I'm using Scala 2.13.1 and evaluate my examples in a worksheet.
At first, I define two functions that return the range of a to (z-1) as a stream or respectively a lazy list.
def streamRange(a: Int, z: Int): Stream[Int] = {
print(a + " ")
if (a >= z) Stream.empty else a #:: streamRange(a + 1, z)
}
def lazyListRange(a: Int, z: Int): LazyList[Int] = {
print(a + " ")
if (a >= z) LazyList.empty else a #:: lazyListRange(a + 1, z)
}
Then I call both functions, take a Stream/LazyList of 3 elements and convert them to List:
streamRange(1, 10).take(3).toList // prints 1 2 3
lazyListRange(1, 10).take(3).toList // prints 1 2 3 4
Here I do the same again:
val stream1 = streamRange(1, 10) // prints 1
val stream2 = stream1.take(3)
stream2.toList // prints 2 3
val lazyList1 = lazyListRange(1,10) // prints 1
val lazyList2 = lazyList1.take(3)
lazyList2.toList // prints 2 3 4
The 1 is printed because the function is visited and the print statement is at the start. No surprise.

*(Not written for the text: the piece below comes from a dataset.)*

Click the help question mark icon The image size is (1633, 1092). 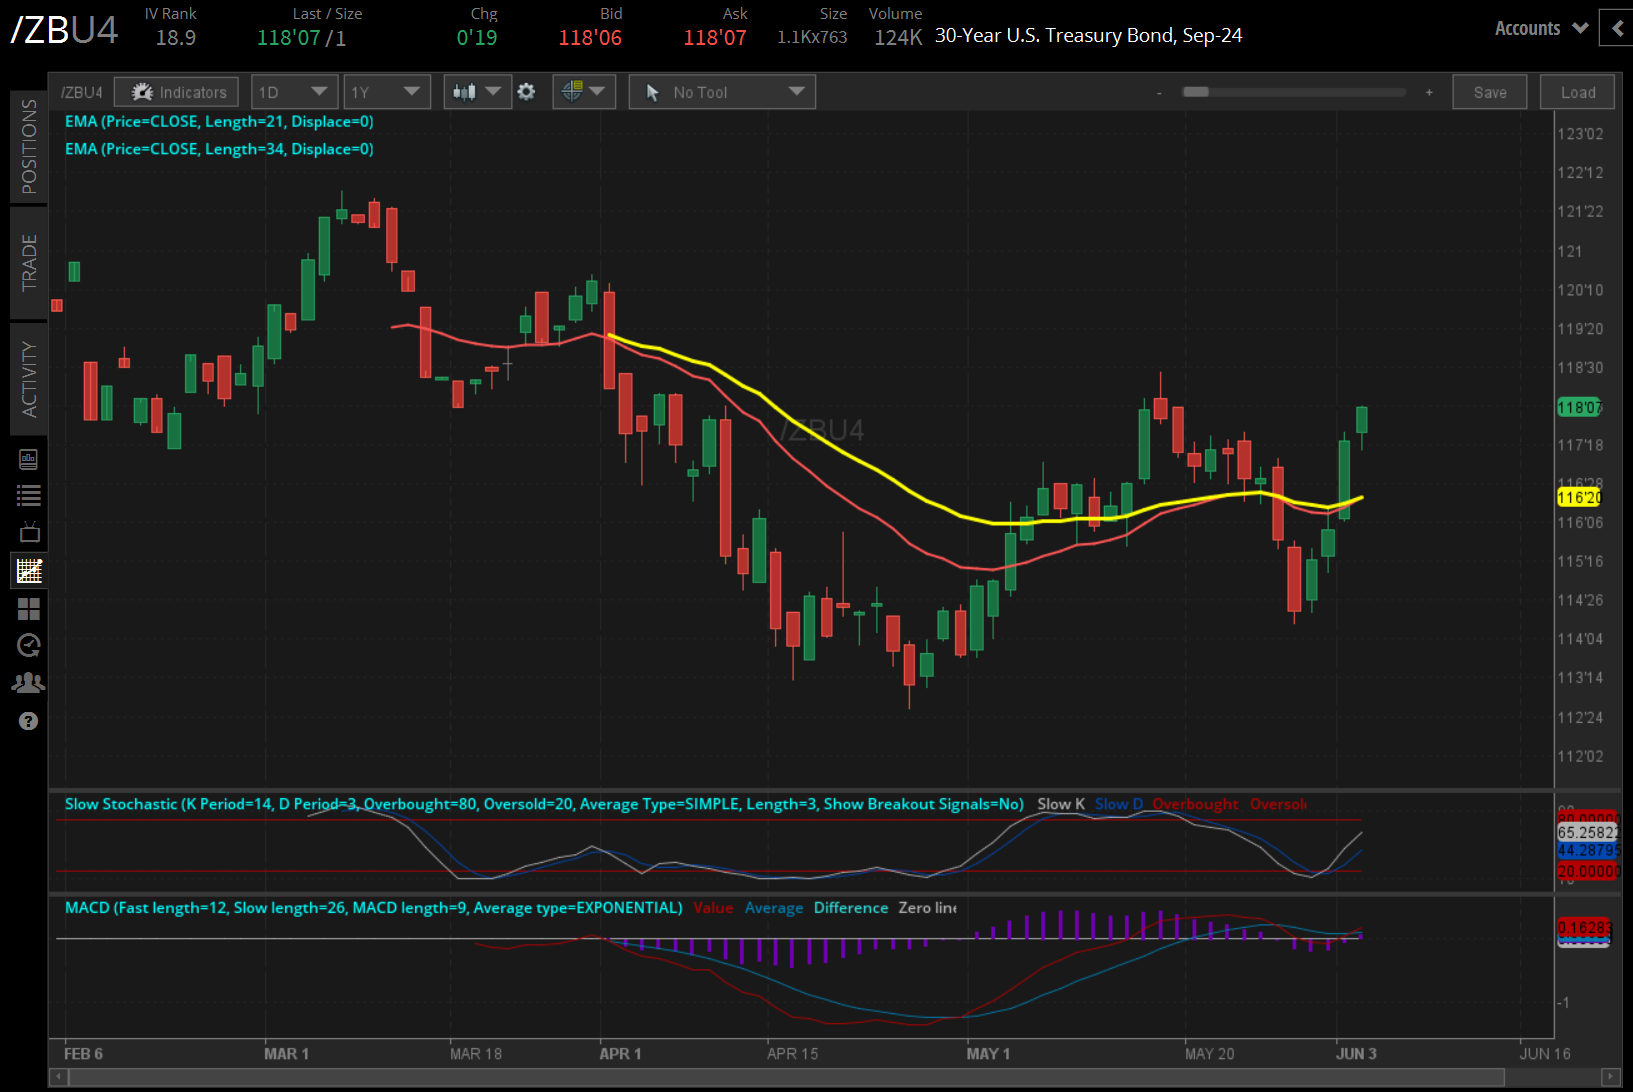pyautogui.click(x=28, y=720)
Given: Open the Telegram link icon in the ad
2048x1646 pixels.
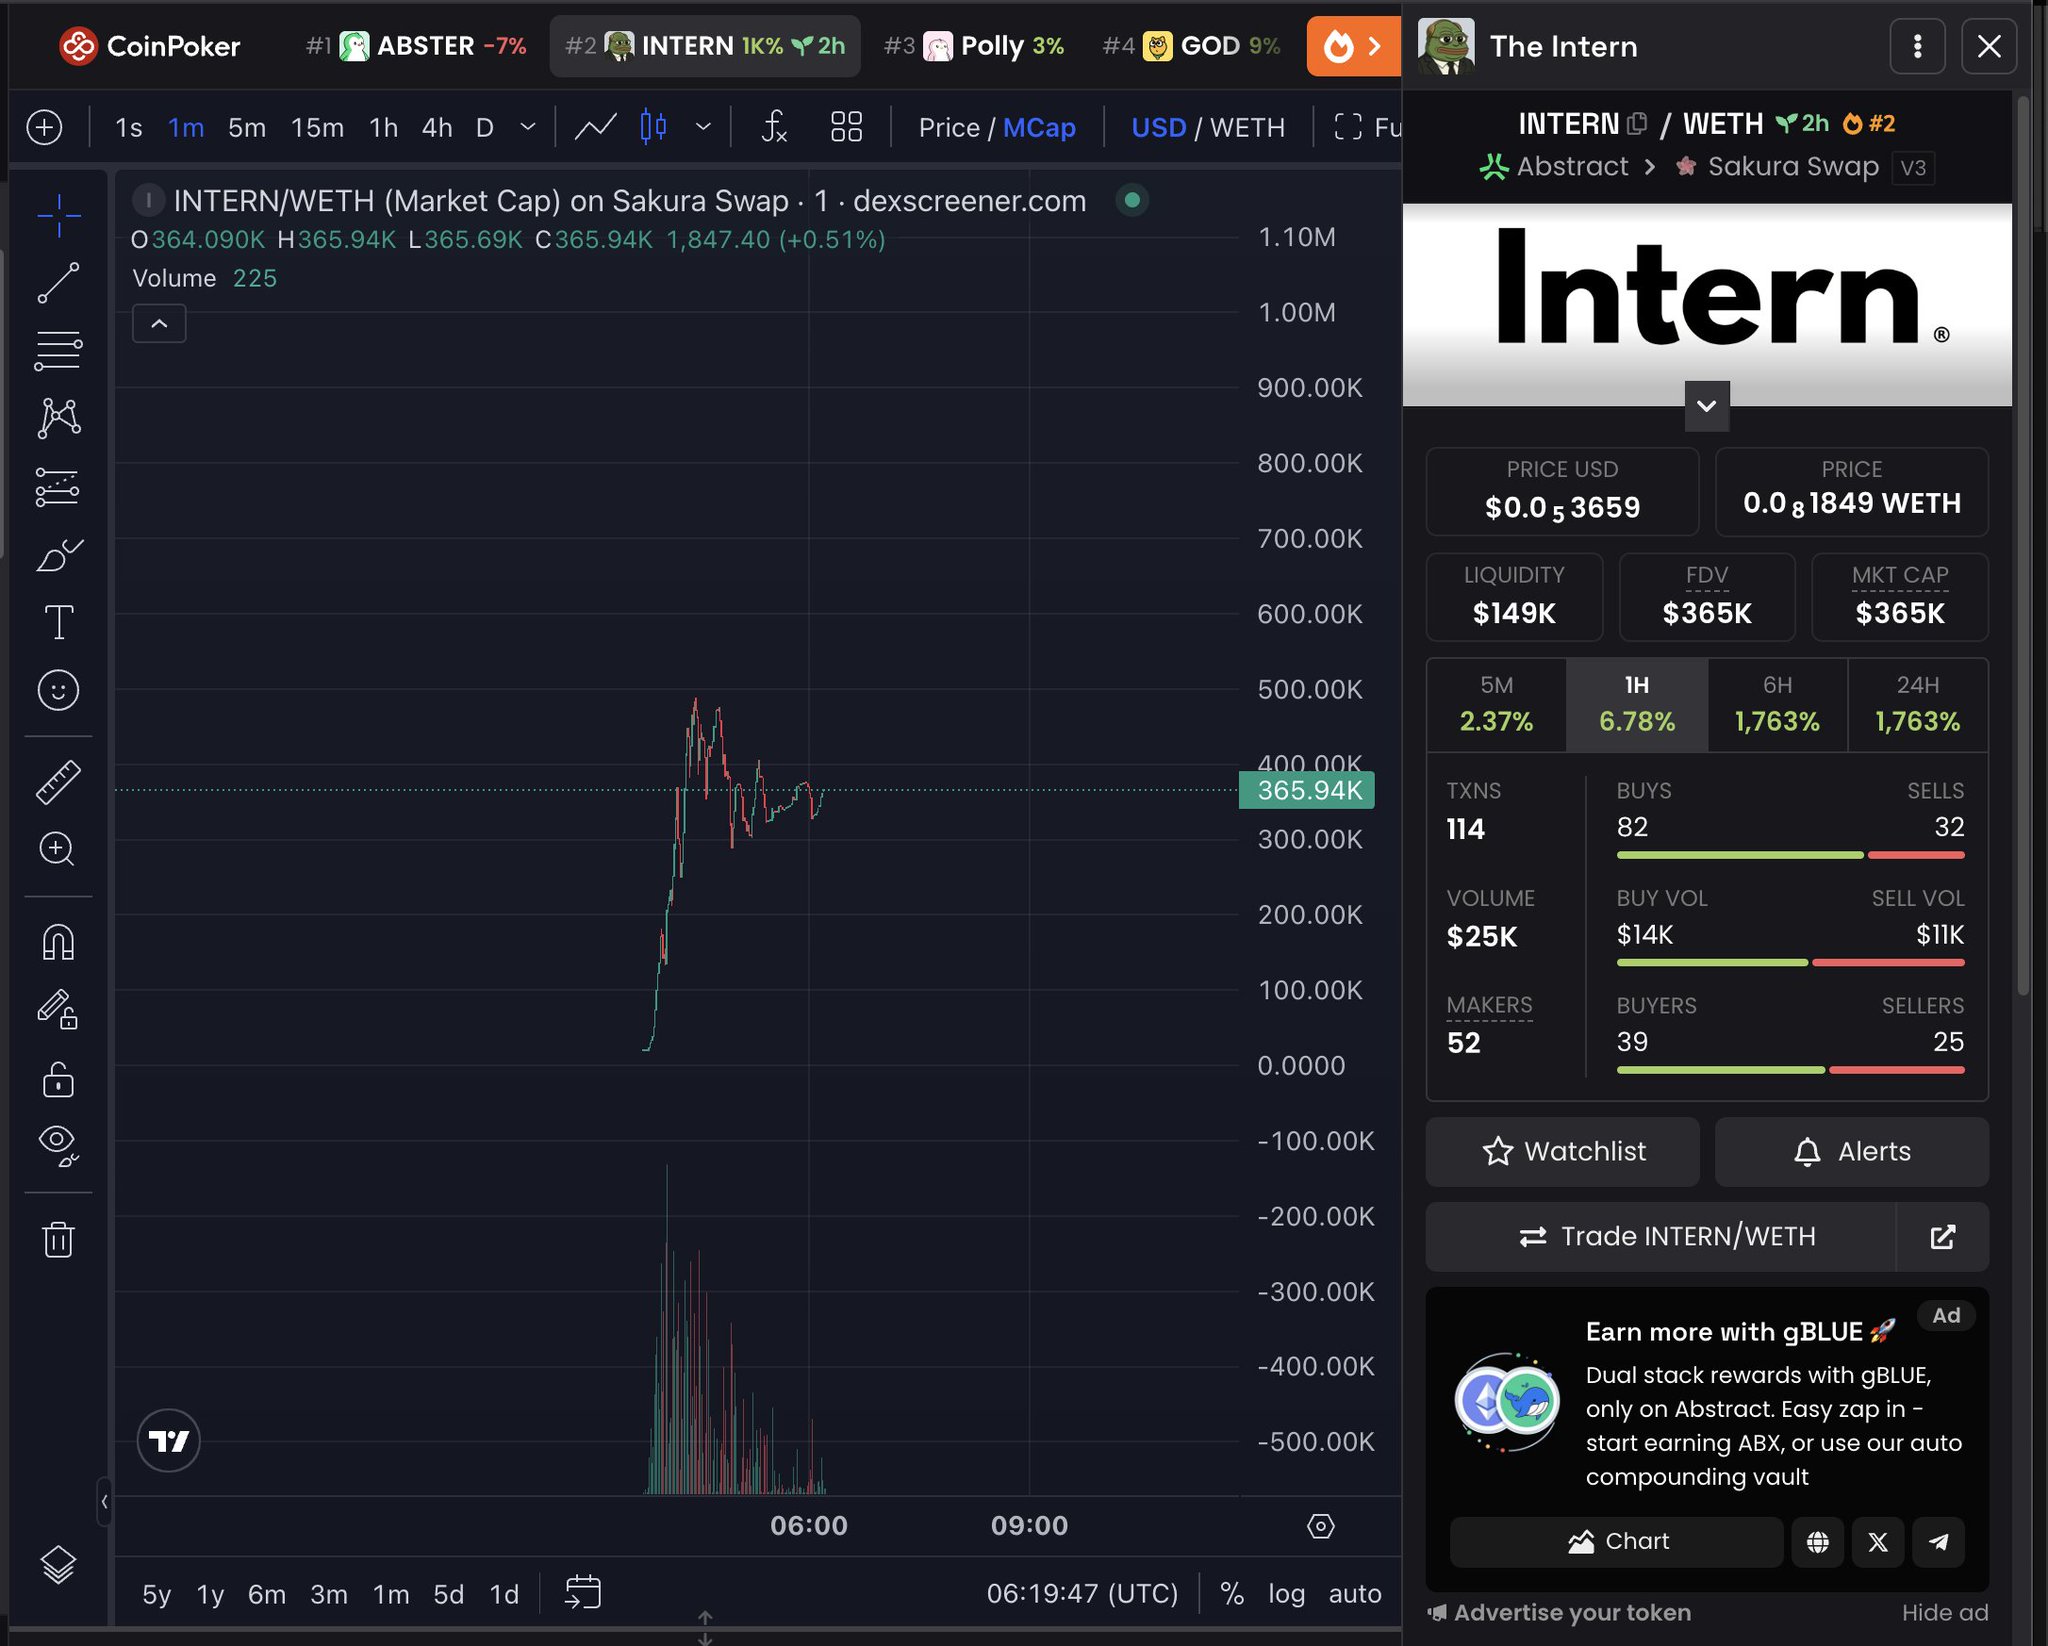Looking at the screenshot, I should [x=1937, y=1541].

But I don't understand why the additional 4 is printed for the lazy list and not for the stream.
My assumption is that at the point where 3 is to be concatenated with the next function call, the LazyList version visits the function, whereas in the Stream version the function is not visited. Otherwise the 4 would not have been printed.
It seems like unintended behaviour, at least it is unexpected. But would this difference in side effects be considered a bug or just a detailed difference in the evaluation of Stream and LazyList.